What needs to be done: Report each line from the entries in which "Patel" can be found.

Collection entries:
%%
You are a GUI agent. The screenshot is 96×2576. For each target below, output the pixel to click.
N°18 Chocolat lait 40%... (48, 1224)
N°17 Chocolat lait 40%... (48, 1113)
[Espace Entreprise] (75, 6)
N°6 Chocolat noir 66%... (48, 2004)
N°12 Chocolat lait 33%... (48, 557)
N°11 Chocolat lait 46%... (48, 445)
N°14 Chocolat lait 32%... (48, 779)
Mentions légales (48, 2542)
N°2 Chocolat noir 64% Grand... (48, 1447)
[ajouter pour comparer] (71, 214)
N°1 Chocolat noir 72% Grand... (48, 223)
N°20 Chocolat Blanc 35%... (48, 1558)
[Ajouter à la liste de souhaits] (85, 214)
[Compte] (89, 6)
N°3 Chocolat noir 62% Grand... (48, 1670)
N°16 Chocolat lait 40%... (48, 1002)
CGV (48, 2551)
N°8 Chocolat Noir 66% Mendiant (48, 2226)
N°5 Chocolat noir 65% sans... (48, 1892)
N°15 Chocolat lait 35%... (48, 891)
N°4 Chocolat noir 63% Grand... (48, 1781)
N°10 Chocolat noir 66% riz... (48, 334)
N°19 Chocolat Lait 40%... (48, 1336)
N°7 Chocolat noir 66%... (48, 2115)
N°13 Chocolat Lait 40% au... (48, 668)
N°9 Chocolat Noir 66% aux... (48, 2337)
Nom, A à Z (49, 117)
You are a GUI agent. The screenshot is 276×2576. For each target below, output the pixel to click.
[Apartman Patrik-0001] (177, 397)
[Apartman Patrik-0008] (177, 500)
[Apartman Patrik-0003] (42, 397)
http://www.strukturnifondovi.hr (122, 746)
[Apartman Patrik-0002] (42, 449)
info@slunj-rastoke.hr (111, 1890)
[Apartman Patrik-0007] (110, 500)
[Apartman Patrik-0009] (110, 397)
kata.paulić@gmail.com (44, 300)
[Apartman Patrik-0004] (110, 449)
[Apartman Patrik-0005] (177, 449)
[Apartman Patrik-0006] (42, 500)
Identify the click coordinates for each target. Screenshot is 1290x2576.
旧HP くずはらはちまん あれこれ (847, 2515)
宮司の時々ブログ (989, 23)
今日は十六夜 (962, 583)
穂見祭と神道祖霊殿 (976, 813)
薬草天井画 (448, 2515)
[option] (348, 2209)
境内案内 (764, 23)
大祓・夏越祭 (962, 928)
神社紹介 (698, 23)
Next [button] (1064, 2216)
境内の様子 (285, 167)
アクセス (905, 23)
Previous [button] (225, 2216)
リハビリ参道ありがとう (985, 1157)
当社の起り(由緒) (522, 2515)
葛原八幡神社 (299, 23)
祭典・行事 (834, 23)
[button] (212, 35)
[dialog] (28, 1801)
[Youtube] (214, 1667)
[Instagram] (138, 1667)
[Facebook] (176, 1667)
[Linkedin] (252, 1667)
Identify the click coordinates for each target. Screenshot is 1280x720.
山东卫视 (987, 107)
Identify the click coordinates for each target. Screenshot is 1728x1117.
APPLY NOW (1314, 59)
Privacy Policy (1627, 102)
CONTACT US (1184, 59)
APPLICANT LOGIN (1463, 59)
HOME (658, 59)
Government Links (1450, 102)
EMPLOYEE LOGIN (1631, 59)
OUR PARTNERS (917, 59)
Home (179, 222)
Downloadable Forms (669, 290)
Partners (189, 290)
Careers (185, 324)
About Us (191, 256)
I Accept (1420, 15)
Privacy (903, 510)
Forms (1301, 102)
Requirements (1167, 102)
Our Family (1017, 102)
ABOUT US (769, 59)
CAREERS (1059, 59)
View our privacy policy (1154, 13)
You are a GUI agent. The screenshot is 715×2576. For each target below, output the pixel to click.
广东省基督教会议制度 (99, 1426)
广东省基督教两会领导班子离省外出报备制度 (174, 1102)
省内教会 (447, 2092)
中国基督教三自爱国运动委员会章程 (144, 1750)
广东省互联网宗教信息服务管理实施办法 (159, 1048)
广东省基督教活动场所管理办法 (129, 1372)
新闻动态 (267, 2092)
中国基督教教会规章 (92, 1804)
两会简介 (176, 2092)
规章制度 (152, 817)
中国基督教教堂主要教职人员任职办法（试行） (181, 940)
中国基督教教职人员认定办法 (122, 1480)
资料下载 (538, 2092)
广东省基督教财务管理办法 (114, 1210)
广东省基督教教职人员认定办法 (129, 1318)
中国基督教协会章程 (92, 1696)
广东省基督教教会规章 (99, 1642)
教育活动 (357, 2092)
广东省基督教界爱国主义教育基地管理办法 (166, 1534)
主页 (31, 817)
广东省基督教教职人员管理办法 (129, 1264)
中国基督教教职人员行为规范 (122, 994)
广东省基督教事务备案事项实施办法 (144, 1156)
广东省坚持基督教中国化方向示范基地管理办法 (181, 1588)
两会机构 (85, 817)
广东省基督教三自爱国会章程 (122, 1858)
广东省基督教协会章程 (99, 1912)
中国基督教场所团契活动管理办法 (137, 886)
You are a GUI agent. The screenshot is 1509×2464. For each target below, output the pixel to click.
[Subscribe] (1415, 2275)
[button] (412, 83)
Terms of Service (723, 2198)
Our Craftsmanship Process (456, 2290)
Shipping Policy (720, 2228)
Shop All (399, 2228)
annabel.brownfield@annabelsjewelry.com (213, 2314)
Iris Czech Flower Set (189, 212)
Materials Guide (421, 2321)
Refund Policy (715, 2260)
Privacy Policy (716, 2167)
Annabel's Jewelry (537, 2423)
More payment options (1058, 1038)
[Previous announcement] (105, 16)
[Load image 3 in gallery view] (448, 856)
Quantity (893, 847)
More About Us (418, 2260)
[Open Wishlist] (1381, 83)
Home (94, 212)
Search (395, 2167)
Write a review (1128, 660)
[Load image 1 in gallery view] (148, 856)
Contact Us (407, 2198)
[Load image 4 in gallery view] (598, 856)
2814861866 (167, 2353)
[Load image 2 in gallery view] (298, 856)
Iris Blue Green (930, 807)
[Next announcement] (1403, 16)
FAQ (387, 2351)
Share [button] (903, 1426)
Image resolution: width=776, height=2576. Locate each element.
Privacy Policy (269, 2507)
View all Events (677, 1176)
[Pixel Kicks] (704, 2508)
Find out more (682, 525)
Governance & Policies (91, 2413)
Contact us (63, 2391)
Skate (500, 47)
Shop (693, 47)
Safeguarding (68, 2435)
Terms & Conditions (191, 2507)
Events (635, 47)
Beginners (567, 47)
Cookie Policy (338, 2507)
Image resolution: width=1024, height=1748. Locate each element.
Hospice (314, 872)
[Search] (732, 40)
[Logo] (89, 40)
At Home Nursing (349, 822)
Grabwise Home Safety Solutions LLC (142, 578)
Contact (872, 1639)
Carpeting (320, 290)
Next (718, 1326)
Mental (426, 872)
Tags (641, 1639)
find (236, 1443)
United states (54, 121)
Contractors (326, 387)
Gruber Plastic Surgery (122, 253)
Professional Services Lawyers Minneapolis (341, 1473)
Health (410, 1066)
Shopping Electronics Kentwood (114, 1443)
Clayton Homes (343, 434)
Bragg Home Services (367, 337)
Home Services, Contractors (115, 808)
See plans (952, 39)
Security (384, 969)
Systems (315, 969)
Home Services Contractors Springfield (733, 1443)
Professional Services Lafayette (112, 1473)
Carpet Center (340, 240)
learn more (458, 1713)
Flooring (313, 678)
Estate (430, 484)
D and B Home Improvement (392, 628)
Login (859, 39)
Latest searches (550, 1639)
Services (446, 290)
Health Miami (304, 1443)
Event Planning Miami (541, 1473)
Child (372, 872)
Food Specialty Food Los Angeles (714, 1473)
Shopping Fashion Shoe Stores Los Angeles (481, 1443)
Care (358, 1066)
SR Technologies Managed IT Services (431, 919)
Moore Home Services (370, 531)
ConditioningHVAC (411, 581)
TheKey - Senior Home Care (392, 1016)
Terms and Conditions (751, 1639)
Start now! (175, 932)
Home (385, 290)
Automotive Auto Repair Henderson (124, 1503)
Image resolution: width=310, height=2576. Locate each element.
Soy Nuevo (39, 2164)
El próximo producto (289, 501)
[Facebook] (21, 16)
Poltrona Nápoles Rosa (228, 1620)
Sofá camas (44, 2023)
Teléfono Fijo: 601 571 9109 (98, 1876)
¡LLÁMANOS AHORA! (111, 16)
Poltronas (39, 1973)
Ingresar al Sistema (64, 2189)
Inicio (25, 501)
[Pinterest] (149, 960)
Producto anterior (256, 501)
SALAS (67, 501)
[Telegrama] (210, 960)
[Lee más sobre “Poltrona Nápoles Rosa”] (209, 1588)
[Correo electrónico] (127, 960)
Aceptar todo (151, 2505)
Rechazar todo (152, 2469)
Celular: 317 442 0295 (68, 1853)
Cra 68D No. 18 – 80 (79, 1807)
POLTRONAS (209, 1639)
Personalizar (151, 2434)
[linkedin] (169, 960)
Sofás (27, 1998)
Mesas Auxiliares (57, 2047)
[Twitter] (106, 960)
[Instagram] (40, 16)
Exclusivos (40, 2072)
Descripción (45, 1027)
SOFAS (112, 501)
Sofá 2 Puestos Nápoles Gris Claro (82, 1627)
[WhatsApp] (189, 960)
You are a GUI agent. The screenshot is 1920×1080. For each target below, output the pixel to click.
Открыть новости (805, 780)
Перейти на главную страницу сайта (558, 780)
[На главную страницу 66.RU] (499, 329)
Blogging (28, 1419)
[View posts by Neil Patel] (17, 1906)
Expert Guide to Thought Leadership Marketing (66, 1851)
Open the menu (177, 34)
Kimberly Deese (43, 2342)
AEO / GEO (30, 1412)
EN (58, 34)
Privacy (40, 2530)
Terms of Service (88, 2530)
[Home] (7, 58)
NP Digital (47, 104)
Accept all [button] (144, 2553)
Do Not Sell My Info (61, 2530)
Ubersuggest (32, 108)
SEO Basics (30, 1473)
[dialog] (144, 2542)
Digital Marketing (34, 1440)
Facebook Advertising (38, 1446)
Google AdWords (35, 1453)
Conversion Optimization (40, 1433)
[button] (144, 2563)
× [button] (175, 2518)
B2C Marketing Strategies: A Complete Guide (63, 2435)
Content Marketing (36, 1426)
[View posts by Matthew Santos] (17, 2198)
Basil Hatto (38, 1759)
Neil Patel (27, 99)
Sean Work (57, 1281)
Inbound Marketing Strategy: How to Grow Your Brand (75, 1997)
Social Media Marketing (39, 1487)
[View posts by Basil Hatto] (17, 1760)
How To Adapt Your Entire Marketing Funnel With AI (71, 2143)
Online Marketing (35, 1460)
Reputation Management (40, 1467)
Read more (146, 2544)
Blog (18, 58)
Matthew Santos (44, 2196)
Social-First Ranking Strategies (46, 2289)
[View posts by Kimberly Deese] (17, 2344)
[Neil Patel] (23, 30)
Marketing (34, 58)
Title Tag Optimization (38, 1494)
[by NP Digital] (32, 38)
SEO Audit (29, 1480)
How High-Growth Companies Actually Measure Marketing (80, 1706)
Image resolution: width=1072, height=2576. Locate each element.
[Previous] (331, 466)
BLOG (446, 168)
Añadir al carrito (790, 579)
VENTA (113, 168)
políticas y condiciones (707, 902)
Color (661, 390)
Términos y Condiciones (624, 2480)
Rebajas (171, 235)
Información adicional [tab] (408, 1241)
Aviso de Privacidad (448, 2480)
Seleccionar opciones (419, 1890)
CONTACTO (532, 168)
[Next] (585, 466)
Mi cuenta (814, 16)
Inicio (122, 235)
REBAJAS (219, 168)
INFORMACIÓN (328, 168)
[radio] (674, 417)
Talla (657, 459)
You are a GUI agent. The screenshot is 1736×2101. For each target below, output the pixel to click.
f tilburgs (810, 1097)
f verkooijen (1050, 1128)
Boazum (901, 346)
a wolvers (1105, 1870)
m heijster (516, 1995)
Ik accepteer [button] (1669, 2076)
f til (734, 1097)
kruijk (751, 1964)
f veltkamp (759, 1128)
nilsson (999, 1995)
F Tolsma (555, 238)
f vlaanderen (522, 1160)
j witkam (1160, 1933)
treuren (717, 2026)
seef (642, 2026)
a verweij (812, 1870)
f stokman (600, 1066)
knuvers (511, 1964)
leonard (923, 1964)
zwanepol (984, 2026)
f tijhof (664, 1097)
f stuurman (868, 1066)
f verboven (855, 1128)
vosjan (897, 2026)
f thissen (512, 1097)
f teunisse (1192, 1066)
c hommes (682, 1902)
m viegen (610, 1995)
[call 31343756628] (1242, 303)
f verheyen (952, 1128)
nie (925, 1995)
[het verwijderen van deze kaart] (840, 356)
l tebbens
%%
Task answer:
[View posts by Neil Patel] (17, 1906)
Neil Patel (27, 99)
[Neil Patel] (23, 30)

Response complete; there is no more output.